It may be too early to predict with any degree of certainty but our country’s mango crop is likely to suffer a 35 per cent decline in output this year due to a combination of factors such as global warming and a deepening water crisis. That is perhaps not the only threat. Growers are expecting a smaller size of mango this year. The reasons for this are still unclear. However, it is not hard to see why exporters are jittery over these prospects. Buyers of Pakistani mangoes are accustomed to seeing large-sized fruit that are both succulent and sweet. A smaller variety would downgrade expectations.

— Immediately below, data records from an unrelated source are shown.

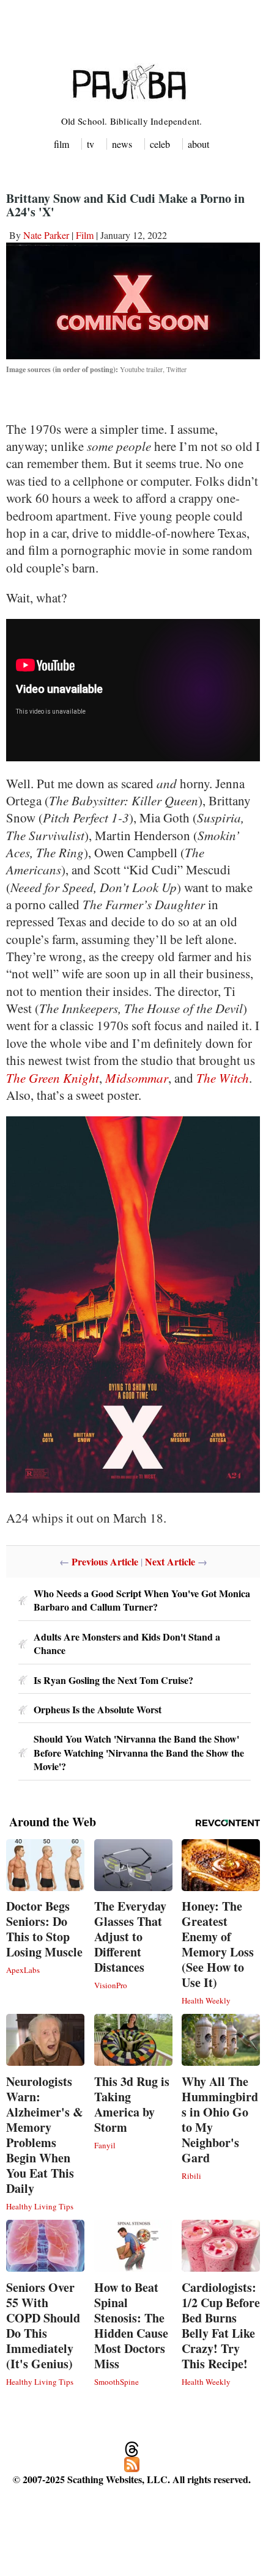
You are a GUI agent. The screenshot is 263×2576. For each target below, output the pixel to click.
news (122, 144)
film (61, 144)
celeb (160, 144)
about (198, 144)
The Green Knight (52, 1077)
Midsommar (136, 1077)
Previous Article (105, 1561)
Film (85, 235)
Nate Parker (46, 235)
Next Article (170, 1561)
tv (90, 144)
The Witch (222, 1077)
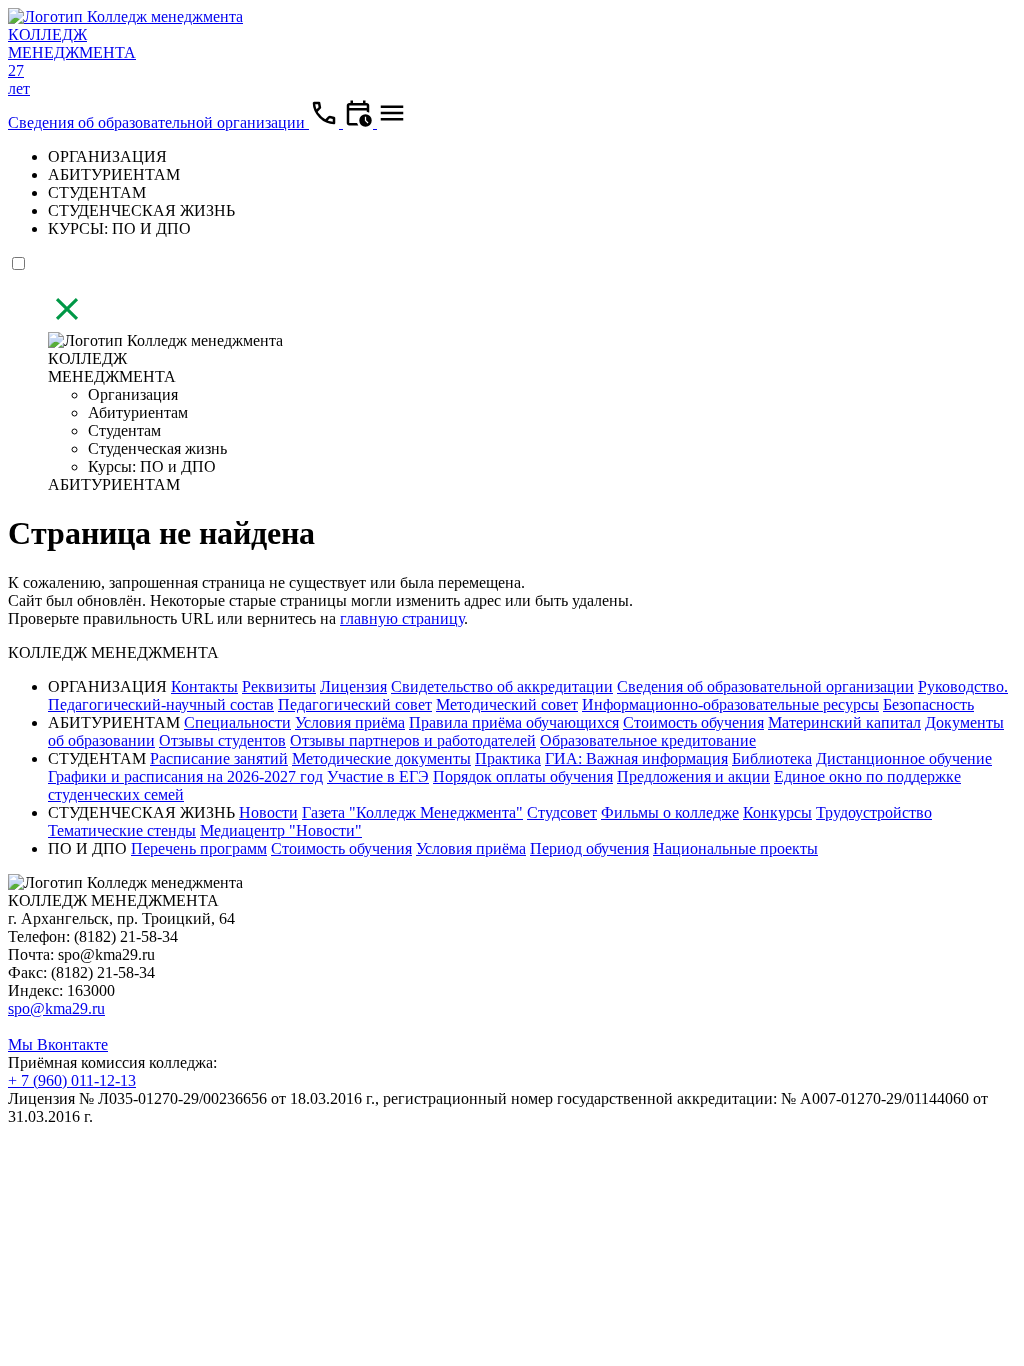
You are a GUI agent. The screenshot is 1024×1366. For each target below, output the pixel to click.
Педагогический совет (355, 704)
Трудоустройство (874, 812)
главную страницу (402, 618)
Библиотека (772, 758)
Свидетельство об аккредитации (502, 686)
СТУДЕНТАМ (97, 192)
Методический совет (507, 704)
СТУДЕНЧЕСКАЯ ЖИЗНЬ (141, 210)
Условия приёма (350, 722)
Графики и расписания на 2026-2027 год (185, 776)
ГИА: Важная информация (636, 758)
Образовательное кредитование (648, 740)
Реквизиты (279, 686)
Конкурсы (777, 812)
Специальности (237, 722)
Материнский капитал (844, 722)
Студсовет (562, 812)
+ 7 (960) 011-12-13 (72, 1080)
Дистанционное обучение (904, 758)
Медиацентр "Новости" (281, 830)
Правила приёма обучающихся (514, 722)
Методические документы (381, 758)
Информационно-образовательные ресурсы (730, 704)
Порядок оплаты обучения (523, 776)
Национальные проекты (735, 848)
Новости (268, 812)
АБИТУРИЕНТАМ (114, 174)
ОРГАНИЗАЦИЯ (107, 156)
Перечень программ (199, 848)
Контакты (204, 686)
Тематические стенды (122, 830)
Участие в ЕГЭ (378, 776)
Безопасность (928, 704)
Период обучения (589, 848)
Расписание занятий (219, 758)
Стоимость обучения (693, 722)
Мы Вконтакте (58, 1044)
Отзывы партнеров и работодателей (413, 740)
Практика (508, 758)
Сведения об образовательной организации (158, 122)
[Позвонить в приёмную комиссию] (326, 122)
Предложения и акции (693, 776)
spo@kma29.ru (56, 1008)
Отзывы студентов (222, 740)
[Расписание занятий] (360, 122)
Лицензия (353, 686)
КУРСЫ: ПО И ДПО (119, 228)
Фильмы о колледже (670, 812)
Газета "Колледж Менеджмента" (412, 812)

Orchards in Hyderabad, Tando Allah Yar and Mirpurkhas districts of Sindh have just not received enough water this season and the effects have been fairly devastating. The districts of Muzaffargarh, Multan, Rahim Yar Khan and Shujabad in the province of Punjab have experienced a similar shortage and growers as a result expect a 30pc to 50pc drop in production. A longer than usual winter in the mango-producing areas is likely to be blamed for the decline. The outbreak of disease has been another contributing factor. This is indeed disappointing because Pakistani mangoes have been doing well in the international market, outperforming a bigger producer like India over the past few years.
With an export target of 100,000 tonnes in the current year and foreign shipments barely 48 hours away, the wholesale price of mango is expected to increase from Rs2,400 to Rs3,000 per 40kg. And unless supplies increase to match demands the price level is likely to stay the same. Exporters have some things to look forward to. They will be using the China-Pakistan Economic Corridor route for the first time for mango exports. Rupee depreciation against the dollar could help offset losses suffered by growers.
Published in The Express Tribune, May 19th, 2018.